Xu RenDong ve Lian Qiao bir süre rahatça sohbet ettiler. Kendilerini biraz yorgun hissederek yatmak için cep telefonlarını bir kenara koyduklarında tıp öğrencisinin hâlâ masanın önünde oturduğunu ve bir mumun titrek ışığında harıl harıl ders çalıştığını fark ettiler.


Gerçekten işi kolay değildi.


Xu RenDong içini çekerek yavaşça rüya alemine daldı.


Uyandığında her tarafı sanki dayak yemiş gibi ağrıyordu. Kasları ve kemikleri çok katı hissediyordu. Gözleri kurumuştu ve parıltıdan gözlerini açamıyordu.
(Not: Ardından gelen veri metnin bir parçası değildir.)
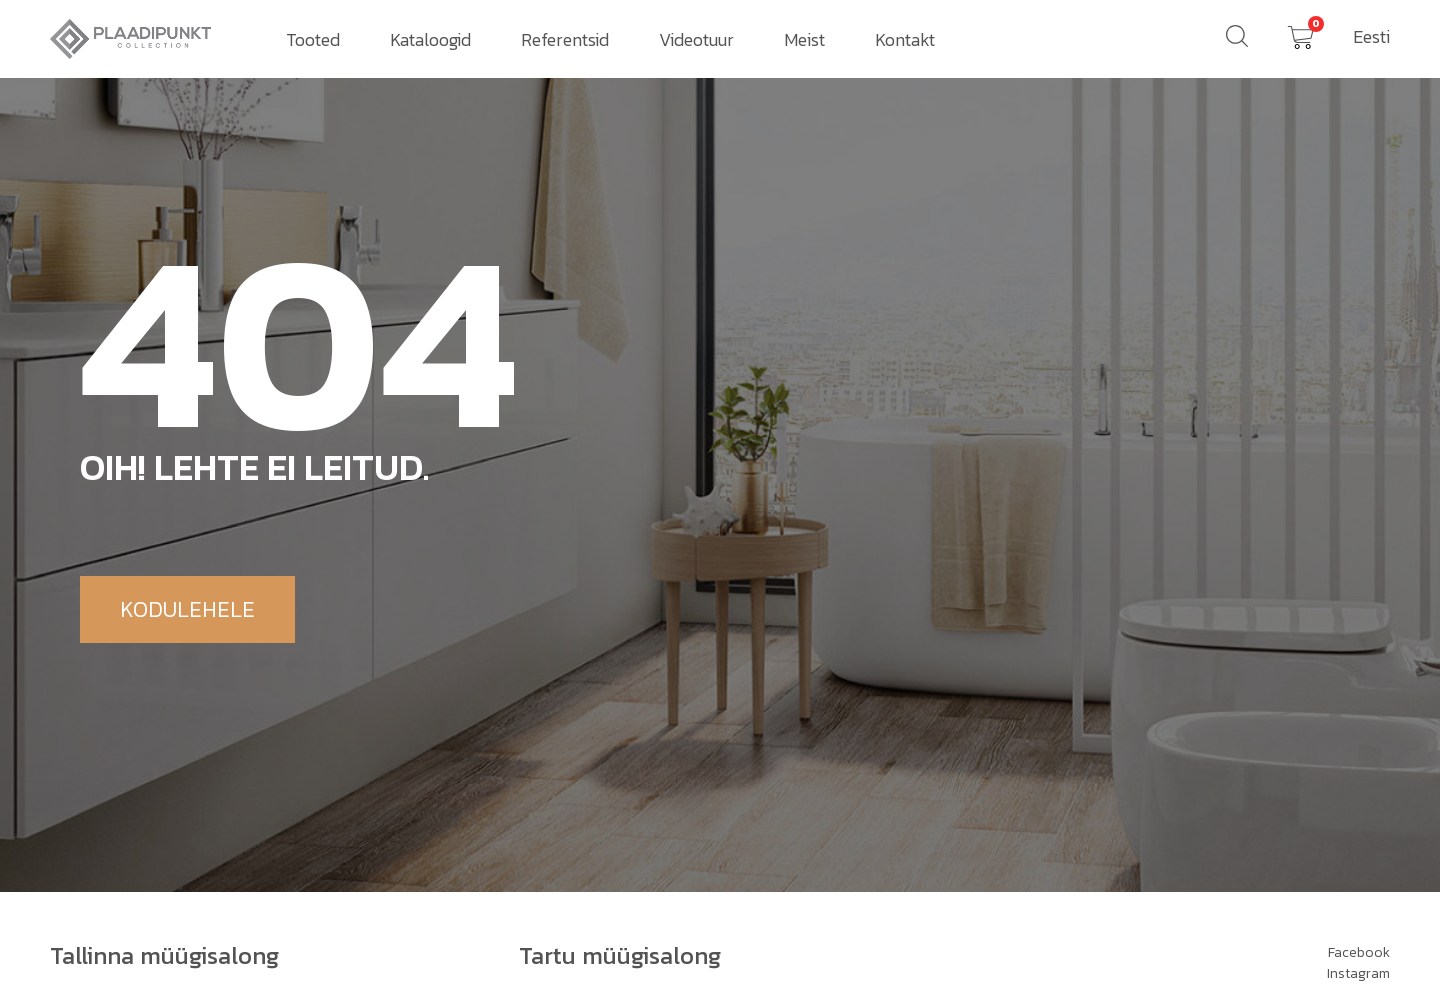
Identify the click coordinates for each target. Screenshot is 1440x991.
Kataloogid (430, 39)
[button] (187, 609)
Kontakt (905, 39)
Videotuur (696, 39)
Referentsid (565, 39)
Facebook (1359, 952)
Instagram (1358, 973)
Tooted (313, 39)
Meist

Gözlerini ovuşturup doğruldu ve kendi kendine düşündü: Güneş bu kadar yükselmişken neden kimse onu işe çağırmak için gelmemişti?


Sonunda ışığa alıştı, yavaş yavaş gözlerini açtı ve önünde gümüşi beyaz bir duvar olduğunu gördü. Gölgesi metal plakaya yansıdı, tanıdık bir sahneydi.


Asansör.


Xu RenDong şdehşete kapıldı ve hemen yerden sıçradı. Şok içinde etrafına bakındı, geldiği asansörün burası olduğundan emindi. İki kelime olan “Midedeki Kelebekler” önünde belirdi. Sol görüş alanındaki Lian Qiao elinde cep telefonuyla hızlı bir şekilde yazıyordu.


"Midedeki kelebekler: Midede bir kelebeğin kanat çırpışlarını ifade eder, sürekli bir korku, gerilim ve endişe hissini anlatır."


Xu RenDong tüm bunlara boş boş baktı ve birden midesinde bir kaşıntı hissetti, sanki bir şey yemek borusundan çıkmak için kıvranıyordu. Kendini daha fazla tutamadı ve eğilerek şiddetli bir şekilde öğürmeye başladı.